Document text:
28. A Voice From the Other Side
New York Times, Oct. 29, 2000
http://www.nytimes.com/Off-site Link
[Story no longer online? Read this]
(...) Ms. Morrison is one of a growing number of earnest searchers, thrill-seekers and just plain trend-followers who have lately consulted mediums - self-styled emissaries from the spirit world who attempt to place the living in contact with the dead. In recent years the number of such believers has swollen, spilling from the Birkenstock-and-crystal set into the culture at large. A Gallup poll found that 20 percent of respondents in 1996 believed the dead could contact the living. Another 22 percent allowed that it might be possible - a willingness to suspend disbelief that has lent one of the oldest of the psychic arts a new luster.
(...)

Ms. Spellman attributed the heightened interest in mediums - or spiritists, as they like to call themselves - to a spillover from the growing interest in alternative medicine and Eastern spirituality. ''We live in a world where many people have an acupuncturist, understand that there is energy and practice the martial arts,'' she said. ''People are so much more open-minded about the unseen.''

''They're talking to angels,'' she added. ''At that rate, why not talk to the dead?''

Or why not communicate with your pets, a skeptic would ask. The possibility of contacting the spirit realm is, to the rigorously rational, and to most organized religions, no more credible than the Grand Guignol theatrics - rattling skeletons, witches on broomsticks - that are the stuff of America's own day of the dead, Halloween.

Still, there is a serious rising interest in the subject of mediums. ''There is something in our culture today that is more accepting of things you can't quite get your mind around,'' said Bonnie Hammer, the executive vice president of the Sci-Fi Channel on the USA cable network, which last summer introduced ''Crossing Over With John Edward,'' a talk show whose host attempts to relay messages from departed souls to audience members. It has gained a cult following.

Spiritualist stars like Mr. Edward, Sylvia Browne and Rosemary Altea are among those who have evangelized the fashion crowd, and drawn devotees as well from film and publishing.
(...)

The curiosity has been fanned by a spate of books, television shows and films about mediums bearing tidings from the Other Side. Uncanny messages and occult encounters are the subjects of ''Affinity,'' Sarah Waters's recent, well-reviewed novel about a sexually charged relationship between a Victorian woman and a psychic. They form the backbone of inspirational books, including ''Life on the Other Side'' by Sylvia Browne and ''One Last Time'' by Mr. Edward, each of which is on a New York Times best-seller list. And they create a subtext for films, including ''The Exorcist,'' recently rereleased, in which a precocious little girl tries to break through to the spirit world via a Ouija board.

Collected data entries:
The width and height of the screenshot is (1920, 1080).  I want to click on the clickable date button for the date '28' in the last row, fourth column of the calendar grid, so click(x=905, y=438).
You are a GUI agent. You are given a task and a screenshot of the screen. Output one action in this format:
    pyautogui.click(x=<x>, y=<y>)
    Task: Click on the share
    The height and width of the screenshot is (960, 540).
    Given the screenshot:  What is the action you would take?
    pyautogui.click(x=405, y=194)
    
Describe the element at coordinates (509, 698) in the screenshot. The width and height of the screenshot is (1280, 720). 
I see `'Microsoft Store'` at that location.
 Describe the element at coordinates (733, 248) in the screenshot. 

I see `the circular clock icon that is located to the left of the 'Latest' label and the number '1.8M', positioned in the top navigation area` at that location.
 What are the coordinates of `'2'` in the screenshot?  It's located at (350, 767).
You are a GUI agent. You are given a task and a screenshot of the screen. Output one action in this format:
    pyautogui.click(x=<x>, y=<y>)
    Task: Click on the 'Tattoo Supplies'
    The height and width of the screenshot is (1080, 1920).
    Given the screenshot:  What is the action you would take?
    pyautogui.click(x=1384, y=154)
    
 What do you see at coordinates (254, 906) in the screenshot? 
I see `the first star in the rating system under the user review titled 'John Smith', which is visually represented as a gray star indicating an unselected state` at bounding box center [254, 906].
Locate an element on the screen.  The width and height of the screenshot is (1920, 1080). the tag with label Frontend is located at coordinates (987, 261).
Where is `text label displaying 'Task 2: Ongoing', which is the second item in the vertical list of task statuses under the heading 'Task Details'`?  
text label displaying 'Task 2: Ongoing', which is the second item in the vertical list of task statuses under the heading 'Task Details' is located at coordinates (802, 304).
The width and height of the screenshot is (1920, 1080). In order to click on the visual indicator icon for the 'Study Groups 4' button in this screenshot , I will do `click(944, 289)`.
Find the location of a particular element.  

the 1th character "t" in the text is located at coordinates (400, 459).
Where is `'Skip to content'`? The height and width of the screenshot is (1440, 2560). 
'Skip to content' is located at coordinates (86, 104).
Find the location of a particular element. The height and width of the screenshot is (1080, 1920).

Task directions:
Decide whether each statement below agrees with the article about mediums. Answer yes or no, and quote the words from the article that settle it.
1. In a 1996 Gallup poll, 20 percent of respondents believed the dead could contact the living.
2. In "The Exorcist," a young boy uses a Ouija board to try to reach the spirit world.
3. Mediums prefer to be called psychics.

Response area:
1. Yes: "A Gallup poll found that 20 percent of respondents in 1996 believed the dead could contact the living."
2. No: "in which a precocious little girl tries to break through to the spirit world via a Ouija board."
3. No: "or spiritists, as they like to call themselves"